I did find one cause for hope. A friend from residency was now practicing with a democratic physician partnership called Vituity. With 1,800 physicians, multiple practice lines, and a robust medical services organization, the group seemed to be adapting well to industry changes. It was the only group I'd seen that I believed could deliver on its democratic promises long-term. But the closest Vituity ED was about 200 miles from my home.
My family and I talked it over and decided relocation wasn't an option. Faced with the options of practicing emergency medicine with less than full ownership of my work or doing something else, I did something else. I joined an urgent care company that, while not offering partnership, was at least owned and run by physicians. It offered a lot less stress and a more normal-feeling work schedule than the ER ever could.
Then, on May 17 of this year, I received a message from a recruiter on Doximity advertising a great hourly at an ED in New Jersey. I wrote back to find out more, but I didn’t believe his response. The job he quoted was for Vituity!
Vituity had just announced the agreement to provide emergency medicine services at St. Mary’s General Hospital in Passaic, N.J., a day or two earlier. Partnership was an option for emergency physicians in the area again.
I definitely had a lot to think about. My urgent care job was a lot easier to balance with family life. And my last partnership, that I thought would last forever, sold very suddenly.
But Vituity wasn’t just surviving while all the other partnerships were being swallowed up, it was thriving. Vituity was growing in leaps and bounds, making vertical integration across the Acute Care Continuum and making adaptation to the changing marketplace a strength — not a liability. It learned how to make non-EM physicians our partners, so we could face the headwinds of the industry together. At 6 million patients annually, it could negotiate with insurers and compete like no other partnership.
When I considered what Vituity has accomplished and what partnership means to me, there was only one choice for me to make. I became a Vituity Partner and did my first shift at St. Mary’s in early August.
As I write this a month later, it's probably too soon to make sweeping judgments about my experience. But, I will say that I'm excited to come to work again. Every time I talk to my director and colleagues, I feel deeply that this is "our" group, and that we're in it together. I see the same excitement in physicians who joined Vituity from the previous group (a corporate management group), and I have already realized that their experiences and insight directly influence the management of our own practice. The energy is palpable, and our nursing and hospital partners feel it, too. I’ve had multiple members of the medical staff come to the ED and tell me how excited they are to have Vituity on board. There's a lot of energy in the air and excitement for the future.

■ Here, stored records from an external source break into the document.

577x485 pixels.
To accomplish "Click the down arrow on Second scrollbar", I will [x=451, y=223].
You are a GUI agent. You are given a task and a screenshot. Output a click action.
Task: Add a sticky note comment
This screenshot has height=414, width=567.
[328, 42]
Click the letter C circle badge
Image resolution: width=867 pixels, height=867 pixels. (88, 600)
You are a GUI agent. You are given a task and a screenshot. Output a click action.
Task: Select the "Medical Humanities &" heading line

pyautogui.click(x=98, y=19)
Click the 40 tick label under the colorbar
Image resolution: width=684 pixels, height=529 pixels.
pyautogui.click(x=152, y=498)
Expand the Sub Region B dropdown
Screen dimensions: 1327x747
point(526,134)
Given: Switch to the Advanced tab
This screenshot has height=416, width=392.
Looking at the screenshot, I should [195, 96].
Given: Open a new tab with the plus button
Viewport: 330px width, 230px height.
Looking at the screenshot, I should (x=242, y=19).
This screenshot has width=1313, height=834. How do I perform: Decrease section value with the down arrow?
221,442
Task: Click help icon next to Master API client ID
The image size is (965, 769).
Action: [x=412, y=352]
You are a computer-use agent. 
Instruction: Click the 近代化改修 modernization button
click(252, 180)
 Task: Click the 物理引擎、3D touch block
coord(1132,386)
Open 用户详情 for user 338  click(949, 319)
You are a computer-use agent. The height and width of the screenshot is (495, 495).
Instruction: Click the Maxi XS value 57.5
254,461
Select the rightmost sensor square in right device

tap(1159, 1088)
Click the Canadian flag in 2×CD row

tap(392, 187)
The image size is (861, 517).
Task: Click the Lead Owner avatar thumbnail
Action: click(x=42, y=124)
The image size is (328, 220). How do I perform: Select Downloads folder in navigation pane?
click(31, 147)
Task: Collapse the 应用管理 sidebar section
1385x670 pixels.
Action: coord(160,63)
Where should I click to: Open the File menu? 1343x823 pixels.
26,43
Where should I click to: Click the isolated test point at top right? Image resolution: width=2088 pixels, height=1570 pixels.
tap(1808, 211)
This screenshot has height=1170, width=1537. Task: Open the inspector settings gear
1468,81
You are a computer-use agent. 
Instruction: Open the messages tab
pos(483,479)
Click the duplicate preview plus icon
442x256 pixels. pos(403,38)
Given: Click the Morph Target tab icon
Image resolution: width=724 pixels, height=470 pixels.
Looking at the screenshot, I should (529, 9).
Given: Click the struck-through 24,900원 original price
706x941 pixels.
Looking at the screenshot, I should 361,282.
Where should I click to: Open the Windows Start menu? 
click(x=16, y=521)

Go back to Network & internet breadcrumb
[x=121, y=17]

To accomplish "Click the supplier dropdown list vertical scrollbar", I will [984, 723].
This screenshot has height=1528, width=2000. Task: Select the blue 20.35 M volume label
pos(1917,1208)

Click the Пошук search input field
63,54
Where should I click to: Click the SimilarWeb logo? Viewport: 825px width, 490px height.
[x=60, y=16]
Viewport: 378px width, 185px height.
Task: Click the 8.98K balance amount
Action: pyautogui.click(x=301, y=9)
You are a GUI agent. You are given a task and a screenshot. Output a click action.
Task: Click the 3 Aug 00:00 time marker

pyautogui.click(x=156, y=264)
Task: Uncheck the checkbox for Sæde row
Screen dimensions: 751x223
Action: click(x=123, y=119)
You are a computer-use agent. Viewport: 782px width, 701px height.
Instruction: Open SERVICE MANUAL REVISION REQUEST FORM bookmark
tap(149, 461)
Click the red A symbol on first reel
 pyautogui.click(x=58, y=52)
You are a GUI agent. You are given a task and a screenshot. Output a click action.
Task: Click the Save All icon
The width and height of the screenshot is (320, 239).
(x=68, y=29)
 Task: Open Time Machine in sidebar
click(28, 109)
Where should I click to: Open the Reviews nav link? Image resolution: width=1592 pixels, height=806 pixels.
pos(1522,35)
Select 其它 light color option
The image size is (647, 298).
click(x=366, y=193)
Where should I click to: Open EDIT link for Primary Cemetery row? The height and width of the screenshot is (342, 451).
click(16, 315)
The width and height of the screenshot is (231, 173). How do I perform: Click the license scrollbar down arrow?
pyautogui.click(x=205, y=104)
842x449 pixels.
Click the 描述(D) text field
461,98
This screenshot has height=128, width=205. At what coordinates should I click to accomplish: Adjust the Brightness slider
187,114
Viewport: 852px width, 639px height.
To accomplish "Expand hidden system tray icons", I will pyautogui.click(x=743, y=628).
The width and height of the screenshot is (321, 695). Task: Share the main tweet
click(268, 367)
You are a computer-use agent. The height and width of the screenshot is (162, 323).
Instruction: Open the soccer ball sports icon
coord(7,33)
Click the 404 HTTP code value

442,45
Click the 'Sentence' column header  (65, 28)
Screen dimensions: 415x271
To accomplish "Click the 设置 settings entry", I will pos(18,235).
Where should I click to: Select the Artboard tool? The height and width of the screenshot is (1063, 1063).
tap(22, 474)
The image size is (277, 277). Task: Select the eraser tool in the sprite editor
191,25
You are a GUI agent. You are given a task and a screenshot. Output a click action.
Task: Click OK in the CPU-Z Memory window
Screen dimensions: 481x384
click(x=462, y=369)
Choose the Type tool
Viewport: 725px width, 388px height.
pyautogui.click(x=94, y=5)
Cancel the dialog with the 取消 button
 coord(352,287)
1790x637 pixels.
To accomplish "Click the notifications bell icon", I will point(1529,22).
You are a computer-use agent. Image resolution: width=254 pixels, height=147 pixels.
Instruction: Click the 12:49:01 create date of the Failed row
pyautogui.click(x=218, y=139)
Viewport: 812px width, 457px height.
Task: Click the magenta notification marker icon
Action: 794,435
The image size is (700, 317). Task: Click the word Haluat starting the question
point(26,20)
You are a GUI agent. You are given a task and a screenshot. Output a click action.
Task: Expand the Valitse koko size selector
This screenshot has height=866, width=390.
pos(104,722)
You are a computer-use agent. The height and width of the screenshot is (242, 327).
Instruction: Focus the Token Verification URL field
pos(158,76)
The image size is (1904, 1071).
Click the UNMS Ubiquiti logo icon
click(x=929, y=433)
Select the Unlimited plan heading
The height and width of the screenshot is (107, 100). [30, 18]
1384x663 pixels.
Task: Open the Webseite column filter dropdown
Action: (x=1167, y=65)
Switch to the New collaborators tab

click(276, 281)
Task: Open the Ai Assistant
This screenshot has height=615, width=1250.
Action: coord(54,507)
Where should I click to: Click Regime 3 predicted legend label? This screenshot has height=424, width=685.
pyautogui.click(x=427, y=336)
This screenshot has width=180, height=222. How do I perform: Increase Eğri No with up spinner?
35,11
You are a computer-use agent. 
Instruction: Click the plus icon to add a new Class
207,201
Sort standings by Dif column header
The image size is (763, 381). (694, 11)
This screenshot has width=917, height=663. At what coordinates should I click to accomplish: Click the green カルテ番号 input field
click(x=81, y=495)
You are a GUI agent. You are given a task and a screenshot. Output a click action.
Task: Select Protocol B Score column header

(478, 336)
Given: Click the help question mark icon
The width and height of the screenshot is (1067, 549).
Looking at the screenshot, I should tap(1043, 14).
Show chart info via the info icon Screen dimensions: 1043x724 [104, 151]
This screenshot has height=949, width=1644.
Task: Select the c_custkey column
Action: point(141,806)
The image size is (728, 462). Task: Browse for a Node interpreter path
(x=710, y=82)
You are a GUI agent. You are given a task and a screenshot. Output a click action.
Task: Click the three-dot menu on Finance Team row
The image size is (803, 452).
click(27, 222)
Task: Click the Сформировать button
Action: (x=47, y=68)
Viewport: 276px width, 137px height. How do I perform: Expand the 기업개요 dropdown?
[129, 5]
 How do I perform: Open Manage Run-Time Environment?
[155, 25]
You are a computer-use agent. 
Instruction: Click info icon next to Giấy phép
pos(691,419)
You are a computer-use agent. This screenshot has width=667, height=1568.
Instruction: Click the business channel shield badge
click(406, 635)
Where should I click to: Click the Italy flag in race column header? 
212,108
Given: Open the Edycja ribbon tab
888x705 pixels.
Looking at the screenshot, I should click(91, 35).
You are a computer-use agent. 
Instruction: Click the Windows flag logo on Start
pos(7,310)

Could Partnership Work for You?
I'm thrilled that physician partnership is an option once again in the New York-New Jersey area. I also realize that partnership isn't the perfect fit for everyone. So how do you know if it's right for you?
First, it's really the only model for physicians who feel that ownership of their clinical work is an absolute must. Maybe you came into medicine driven by a strong sense of mission. You're probably a passionate advocate for patients, colleagues, and quality. You like innovating and strategizing on how to take your department to the next level.
For others, it's subtler. Maybe there's tension between your values and your employer's that distracts you from what matters. Or maybe you see problems, but don't feel safe speaking up.
In either case, I highly urge you to give the democratic partnership model a try.
It's tremendously empowering. You’re motivated to go the extra mile, whether that means picking up a shift for a colleague in need or spearheading a new initiative. Best of all, you have the camaraderie that comes from sharing your personal mission with others.